If I create a default .NET 4.8 template in Visual Studio 2022...
This works:
dynamic obj = Marshal.GetActiveObject("Excel.Application");
obj.Workbooks.Add();
This works too:
object obj1 = Marshal.GetActiveObject("FancySoft.Application");
object obj2 = obj1.GetType().InvokeMember("FancyProperty", BindingFlags.GetProperty, null, obj1, null);
This fails with a System.Runtime.InteropServices.COMException: 'Error HRESULT E_FAIL has been returned from a call to a COM component.':
dynamic obj1 = Marshal.GetActiveObject("FancySoft.Application");
object obj2 = obj1.FancyProperty;
Finally, if I add a COM reference to FancySoft to my project, this works as expected:
var obj1 = (Application) Marshal.GetActiveObject("FancySoft.Application");
var obj2 = obj1.FancyProperty;
I have found an interesting discussion thread that suggests that a Vendor can intentionally restrict the use of the dynamic keyword in client applications.
In my case, the Vendor doesn't even officially support .NET-based automation scenario (although it is a common scenario in our industry) so I can't ask them for that type of information.
Have you seen this behavior elsewhere? Am I missing something?

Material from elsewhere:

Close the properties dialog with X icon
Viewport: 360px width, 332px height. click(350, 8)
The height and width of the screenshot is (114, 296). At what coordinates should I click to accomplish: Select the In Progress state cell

Is there any way to confirm that this behavior is intentional without asking the vendor? (By looking at the .TLB files, using some reflection tricks, etc.?)
dynamicmostly (it not entirely) usesIDispatch("aka late binding" which is name-based), and yes this is completely possible that it doesn't work. I doubt it's intentional, more a bad interface design, as demonstrated in other post stackoverflow.com/questions/77478817/…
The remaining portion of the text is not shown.